═════ DOCUMENT EXCERPT

Diminished representation has weakened support for the union movement nationally.  As workers feel further and further distant from what many perceive as weak, disaffected or out of touch union representation, frustration within the ranks increases. Many members complain bitterly of lack of rank and file participation in meetings, apathy among members and even many members who enjoy the benefits of their union job while supporting exactly the opposite in political ideology and public policy, hypocritically assisting those who wish to undo the union and keep more workers out while benefiting from union members themselves. Ironically, union leadership and members do nothing to stop this inside sabotage while more and more workers linger on the outside looking in, unable to find a slot in increasingly unavailable union work.

Also membership reduces as well as the cost of carrying a card and paying dues while unemployed becomes prohibitive.  Unions have shrunk not only due to assaults on worker’s rights to organize and act for their betterment, but also due to attrition as a result of the dwindling union protection. Started by Ronald Reagan, the Republican and ‘New Democrats’ have unraveled protection for worker expression with only barely audible squeaks from union leadership. Sold down the river on the idea that some kind of gentleman’s agreement exists between labor and big business that they must continue to protect, big labor unions have chosen to bargain with the devil than to reach back and lend a hand to their brother and sister workers who could offer strength in their effort to finally resist big business’ assaults on labor.

The labor movement cannot survive in its current state. Dwindling membership rates and even more diminished actual power when one considers participation rates and support in current unions, has a ripple effect on all workers everywhere.  As John O’Reilly points out here, the larger unions smirk and snub workers they consider beneath them at their peril.  Only with all workers united together to fight the nihilistic and dehumanizing forces of corporate capitalism will workers succeed and together bring the living standards of all workers to enable peaceful, dignified existence.

John O’Reilly on how the labor movement talks about itself and how he interprets it as a member and organizer of the IWW.

══════════

--- TASK SET ---
a: According to the labor movement piece, who started the unraveling of protection for worker expression?
b: In the labor movement piece, what complaints do many members make? List them all.
c: Continue the labor movement piece, starting after its final sentence.

═════ INFORMATION

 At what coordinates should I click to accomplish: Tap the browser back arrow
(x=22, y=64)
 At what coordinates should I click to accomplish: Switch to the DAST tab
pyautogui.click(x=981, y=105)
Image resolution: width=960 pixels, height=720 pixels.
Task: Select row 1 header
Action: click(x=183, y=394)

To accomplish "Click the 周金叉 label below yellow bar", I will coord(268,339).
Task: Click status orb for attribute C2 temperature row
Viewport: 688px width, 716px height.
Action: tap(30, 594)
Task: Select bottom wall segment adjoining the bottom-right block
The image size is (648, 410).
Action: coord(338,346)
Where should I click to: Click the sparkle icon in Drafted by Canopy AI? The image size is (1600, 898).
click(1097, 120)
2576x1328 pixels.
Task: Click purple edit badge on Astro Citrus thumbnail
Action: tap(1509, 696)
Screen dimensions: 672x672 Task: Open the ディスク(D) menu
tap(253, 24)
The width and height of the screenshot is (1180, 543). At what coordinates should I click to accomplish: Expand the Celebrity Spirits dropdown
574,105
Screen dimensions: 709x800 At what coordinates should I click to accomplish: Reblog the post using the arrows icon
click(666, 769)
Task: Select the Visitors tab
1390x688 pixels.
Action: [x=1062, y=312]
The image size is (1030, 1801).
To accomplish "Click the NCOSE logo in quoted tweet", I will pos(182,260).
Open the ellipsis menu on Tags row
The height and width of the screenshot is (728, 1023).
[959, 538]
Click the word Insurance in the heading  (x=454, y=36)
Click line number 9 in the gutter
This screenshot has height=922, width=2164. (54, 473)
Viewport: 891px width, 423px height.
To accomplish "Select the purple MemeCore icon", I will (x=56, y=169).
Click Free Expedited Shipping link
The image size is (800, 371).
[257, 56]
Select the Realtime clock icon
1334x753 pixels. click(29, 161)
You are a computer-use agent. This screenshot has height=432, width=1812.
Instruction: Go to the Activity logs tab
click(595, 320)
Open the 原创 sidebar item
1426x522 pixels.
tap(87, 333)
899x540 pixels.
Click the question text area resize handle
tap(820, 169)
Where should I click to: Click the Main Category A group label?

══════════

--- RESULTS FOR EACH TASK ---
a: Ronald Reagan.

b:
- Lack of rank and file participation in meetings
- Apathy among members
- Many members who enjoy the benefits of their union job while supporting the opposite in political ideology and public policy

c:
I’ve been thinking recently about the way that the labor movement sees itself and talks about itself. Labor movement activists often talk about labor as a kind of community, a place where individuals can reach across differences and speak to each other based on a shared connection to their unions and unionism more generally. There are big, well-funded internal publications that the large unions produce which help move this discourse. But there are also independent voices which participate in this discourse. I can think of Labor Notes as an example that I’m most familiar with.

Labor Notes and magazines, blogs, or other publications like it have this particular way of speaking about the labor movement and the changes that it needs to implement that I’ve always had a lot of trouble connecting with. I like Labor Notes, I think its a useful piece that praises rank-and-file struggles and shows how the bosses and the business unions are strong and powerful but also have weaknesses. It’s the kind of publication that shows that working people can have independent publications that highlight our stories of success and explain why and when we fail with a good analysis (usually).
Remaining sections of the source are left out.